脂肪肝と診断されても、自覚症状が少ないため放置してしまう人は少なくありません。しかし、肝臓に脂肪がたまった状態を続けると、肝炎や肝硬変、さらには肝がんへと進行するリスクがあります。肝臓外科医の尾形哲氏は「脂肪肝は改善可能な病気。特に肝臓の脂肪は最初に落ちやすい」と指摘し、無理なく続けられる習慣を提案しています。
脂肪肝改善の鍵は鶏むね肉と軽い運動
尾形氏によると、脂肪肝改善に必要なのは厳しい運動ではなく、おいしく鶏むね肉を食べて、ちょっとだけ体を動かすこと。その小さな積み重ねが肝臓を守り、将来の健康につながるとしています。同氏の著書『専門医が教える 肝臓から脂肪を落とす 鶏むね最強レシピ』(KADOKAWA)では、具体的な食事法が紹介されています。
健康診断のALT値で脂肪肝をチェック
脂肪肝の早期発見には、健康診断の結果を活用することが重要です。特に注目すべきは「ALT」という数値。ALTは肝臓の細胞に多く存在する酵素で、肝細胞がダメージを受けると血液中に漏れ出します。尾形氏は「ALTが30を超えたら一度医療機関に相談することをおすすめします」と述べています。ALTは脂肪肝の程度そのものを示す数値ではありませんが、30を超える場合は肝臓に異変が起きているサインです。

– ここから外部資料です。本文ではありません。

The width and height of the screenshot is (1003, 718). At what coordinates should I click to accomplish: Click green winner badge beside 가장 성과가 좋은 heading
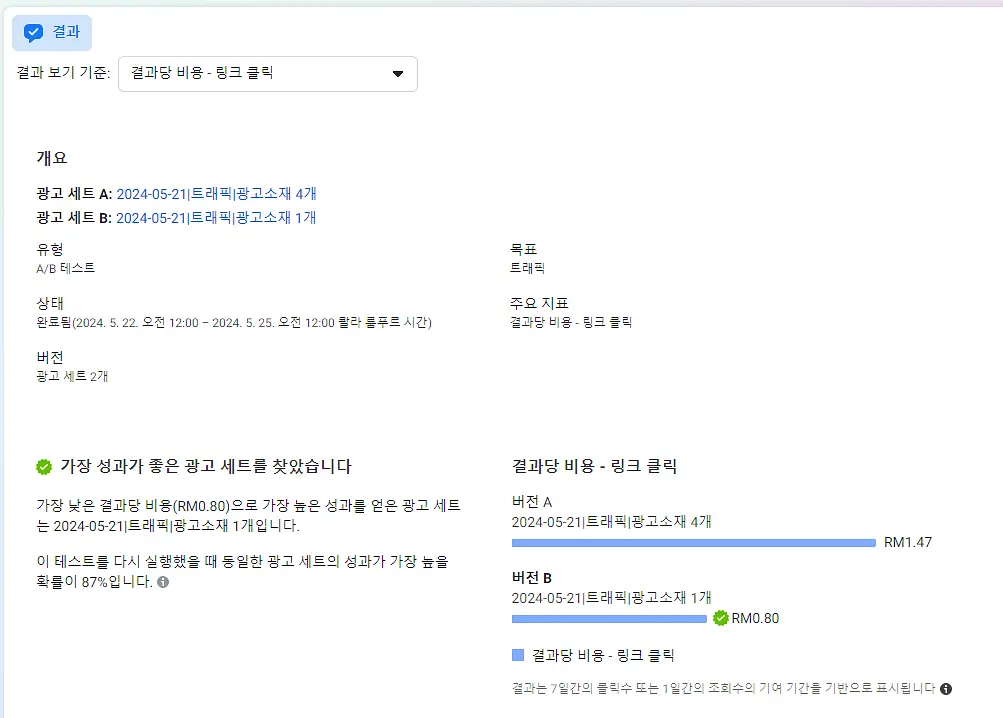tap(44, 467)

また、ASTとALTがどちらも30以下の基準値内であっても、ALTがASTより高い場合は脂肪肝の疑いがあります。
MASLDのリスクチェック
さらに「MASLD(代謝機能障害関連脂肪性肝疾患)」は、肝臓に脂肪が蓄積していることに加え、代謝異常を背景に持つ脂肪肝です。次のうち1つでも当てはまると、MASLDの可能性があります。
- BMI23以上、または腹囲が大きい(男性94cm超、女性80cm超)
- 血糖値が高い(空腹時血糖100mg/dL以上、食後2時間血糖値140mg/dL以上、HbA1c5.7%以上、または2型糖尿病の治療中)

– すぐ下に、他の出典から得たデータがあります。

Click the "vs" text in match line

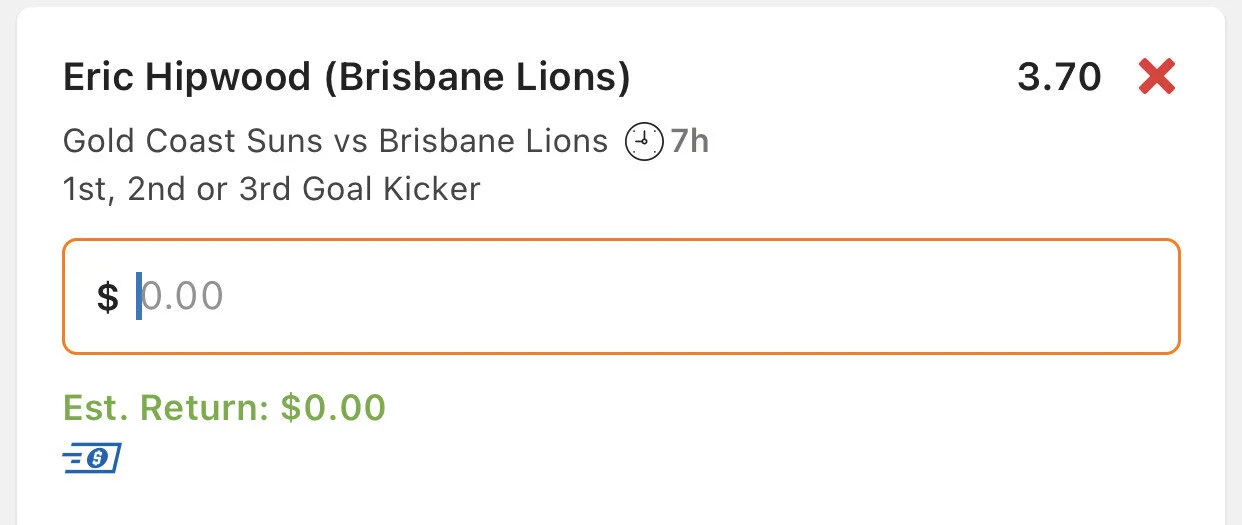(x=350, y=142)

- 血圧が高い(収縮期血圧130mmHg以上、拡張期血圧85mmHg以上、または降圧薬服用中)
- 中性脂肪値が高い(空腹時血清中性脂肪150mg/dL以上、または脂質異常症治療中)
- HDL値が低い(男性40mg/dL以下、女性50mg/dL以下、または脂質異常症治療中)
これらに当てはまったからといってすぐに深刻な病気になるわけではありませんが、脂肪肝は自覚症状がほとんどないまま進行するため、「まだ大丈夫」と放置してしまうことが最も問題です。
今日からできる脂肪肝改善の第一歩
幸い、脂肪肝は生活習慣、特に食べ方を整えることで改善が期待できる病気です。健康診断の結果は体からの小さな警告。ALTの数値や体重の変化を見逃さず、鶏むね肉を食事に取り入れるなど、今日からできることを始めてみてください。